• What you have to do
Only the lines from the one with "Click the trash bin icon" through the last line of the material below belong in the answer, copied exactly and without pictures.

*-*-*

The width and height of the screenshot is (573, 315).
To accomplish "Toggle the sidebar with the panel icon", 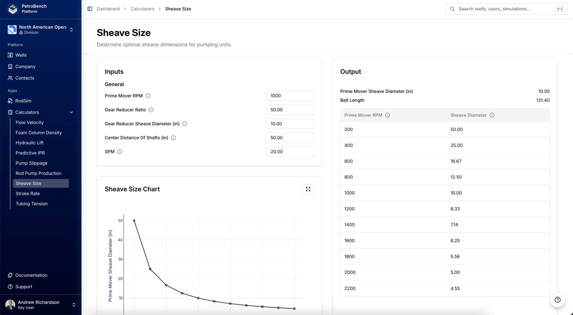I will click(x=90, y=9).
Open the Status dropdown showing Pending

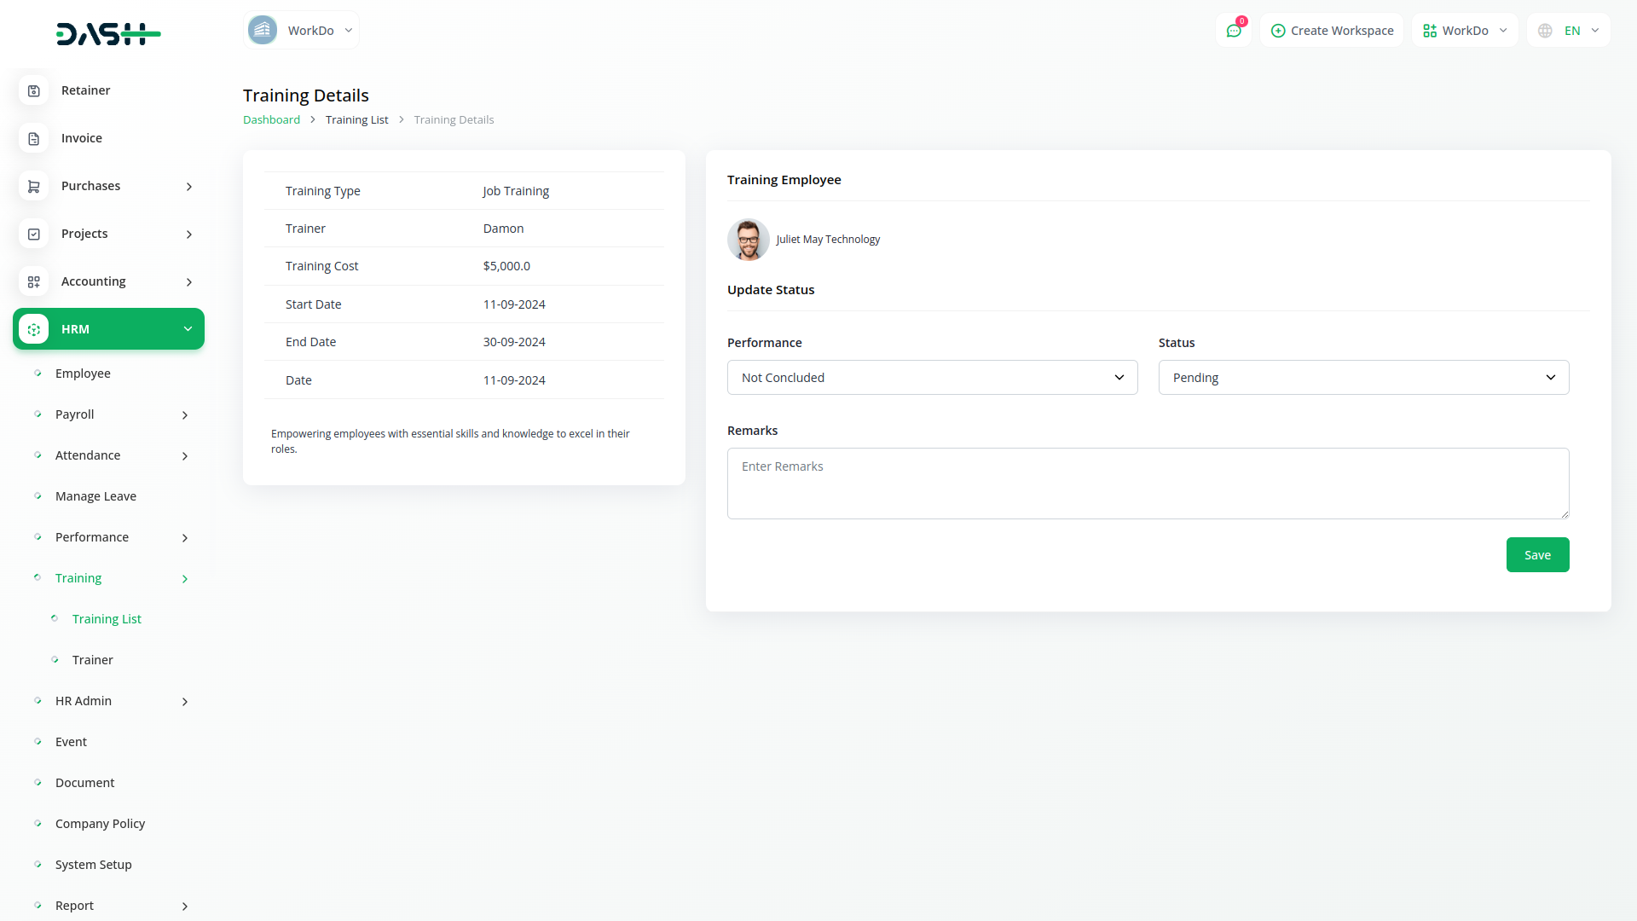point(1363,378)
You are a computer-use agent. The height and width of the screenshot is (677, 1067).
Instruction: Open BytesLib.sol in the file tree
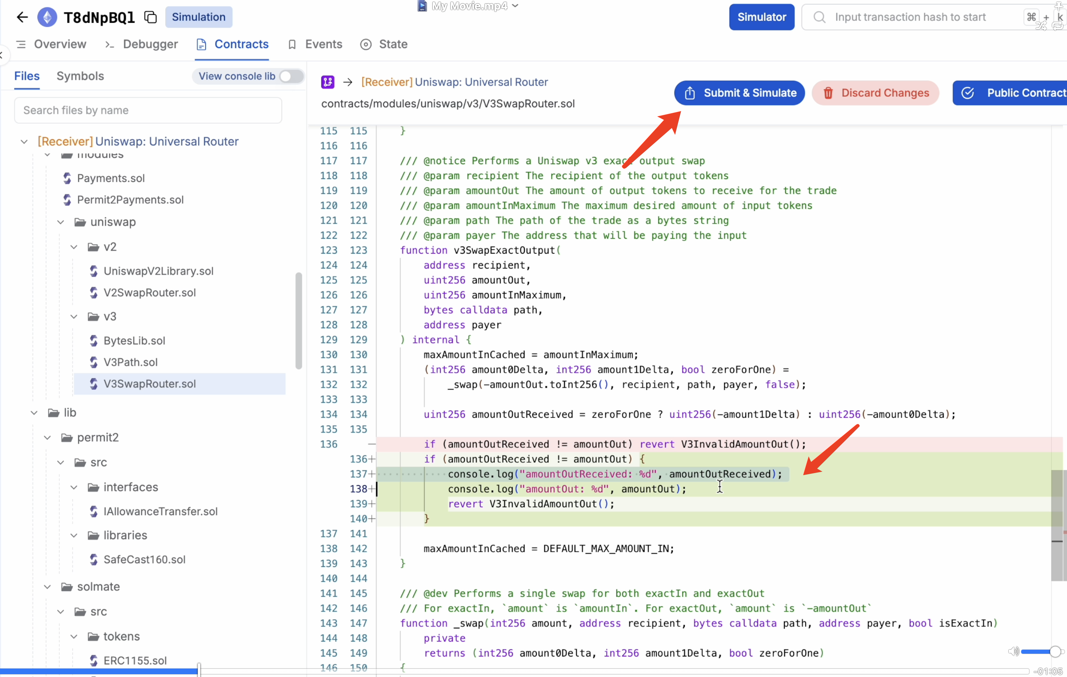click(x=134, y=341)
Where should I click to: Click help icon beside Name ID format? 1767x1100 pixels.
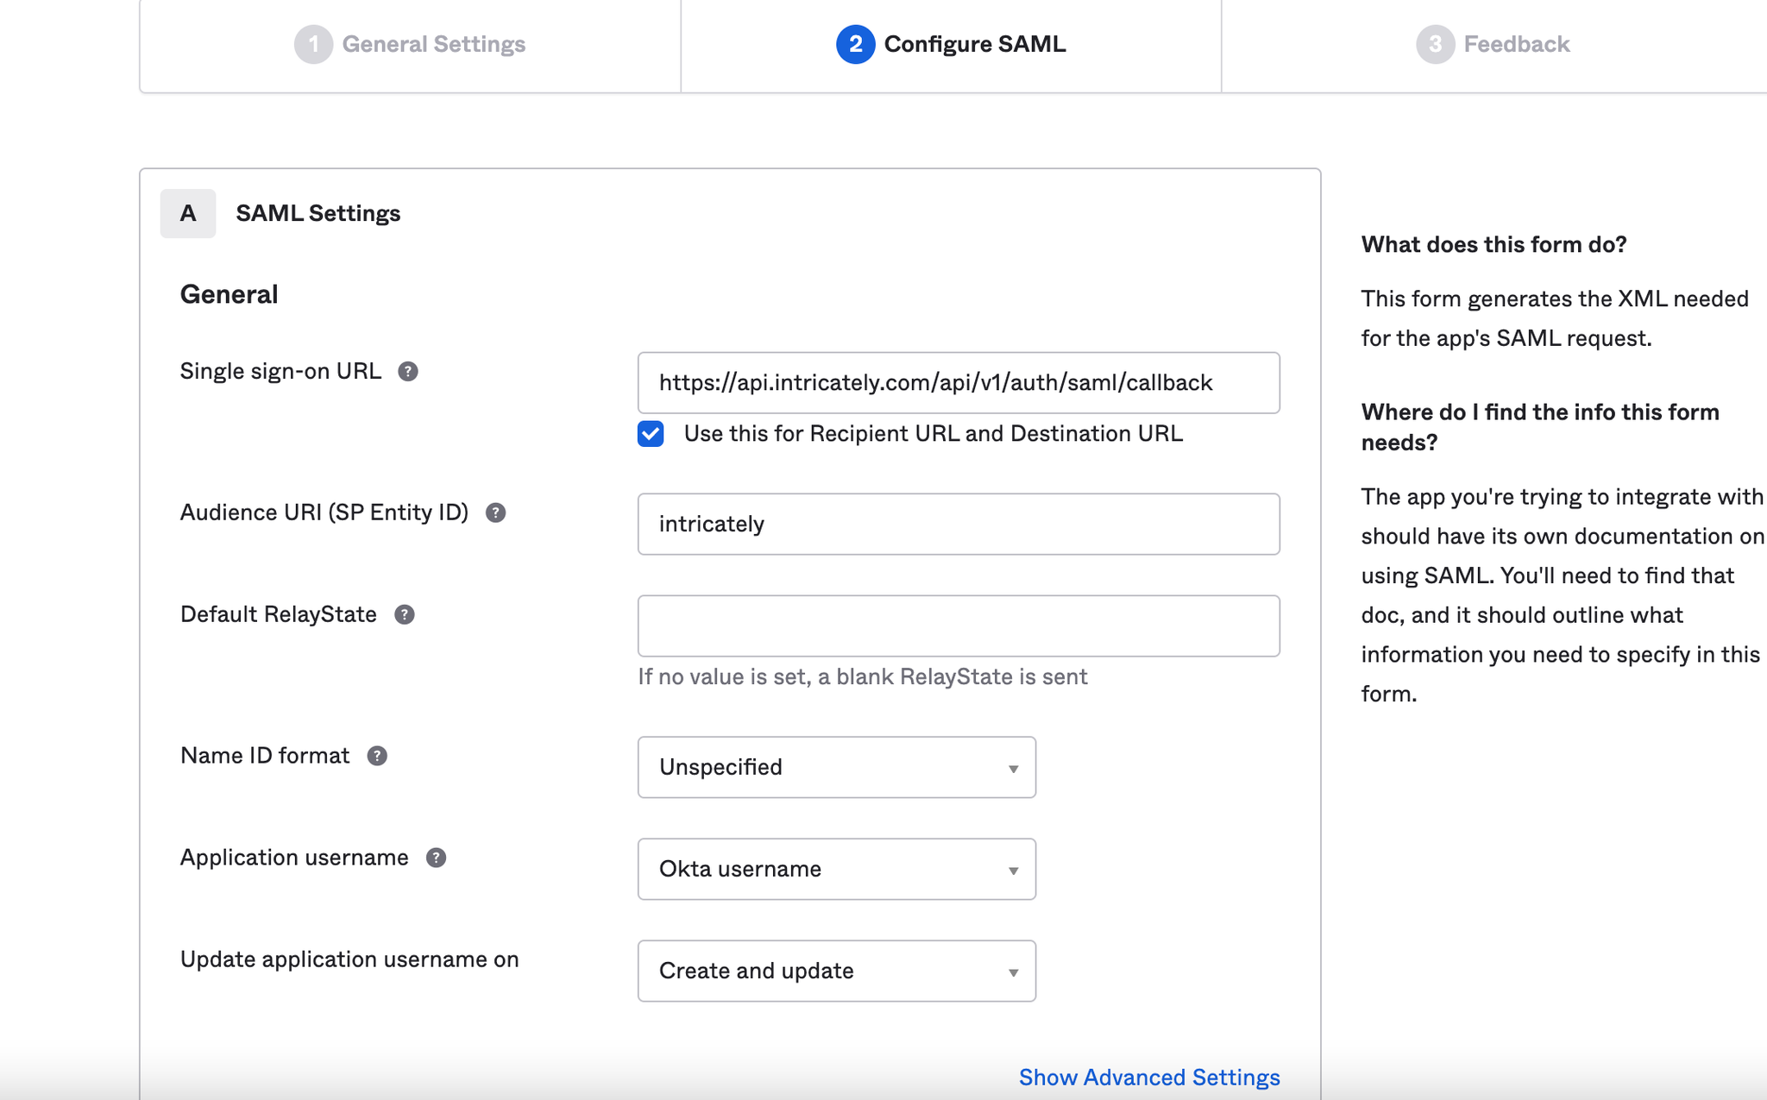(x=377, y=756)
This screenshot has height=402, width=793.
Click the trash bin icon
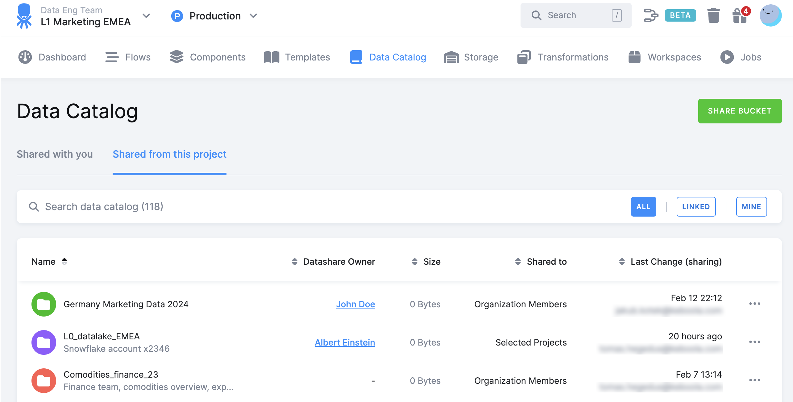point(714,15)
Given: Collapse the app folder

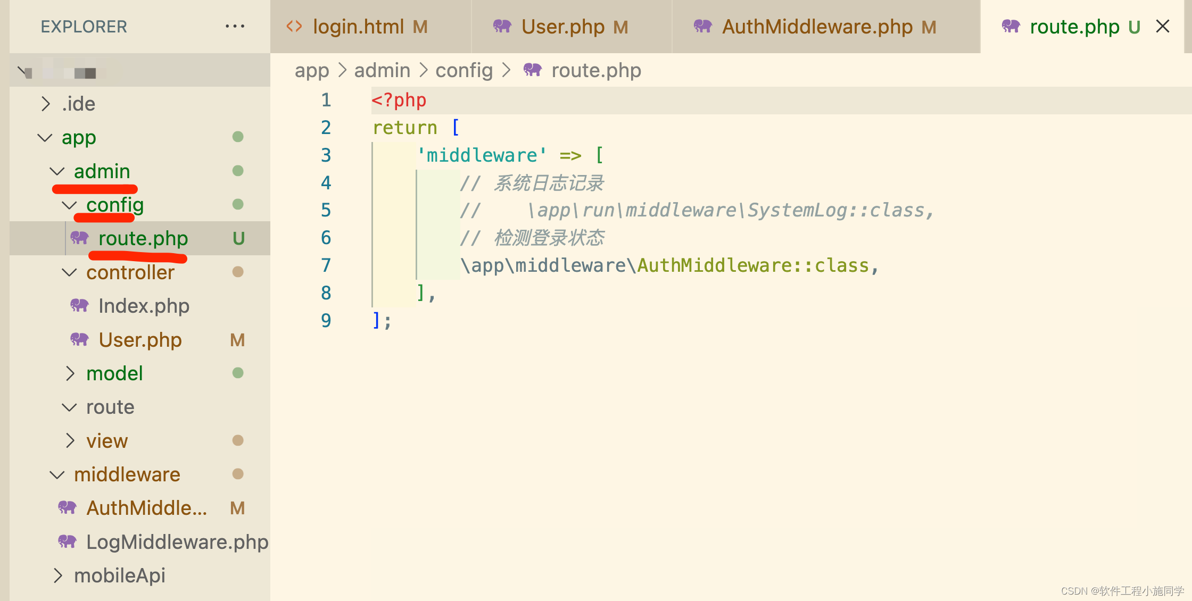Looking at the screenshot, I should [44, 137].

*-*-*

• Problem solution
Click the trash bin icon
point(714,15)
Given: Collapse the app folder

Looking at the screenshot, I should [44, 137].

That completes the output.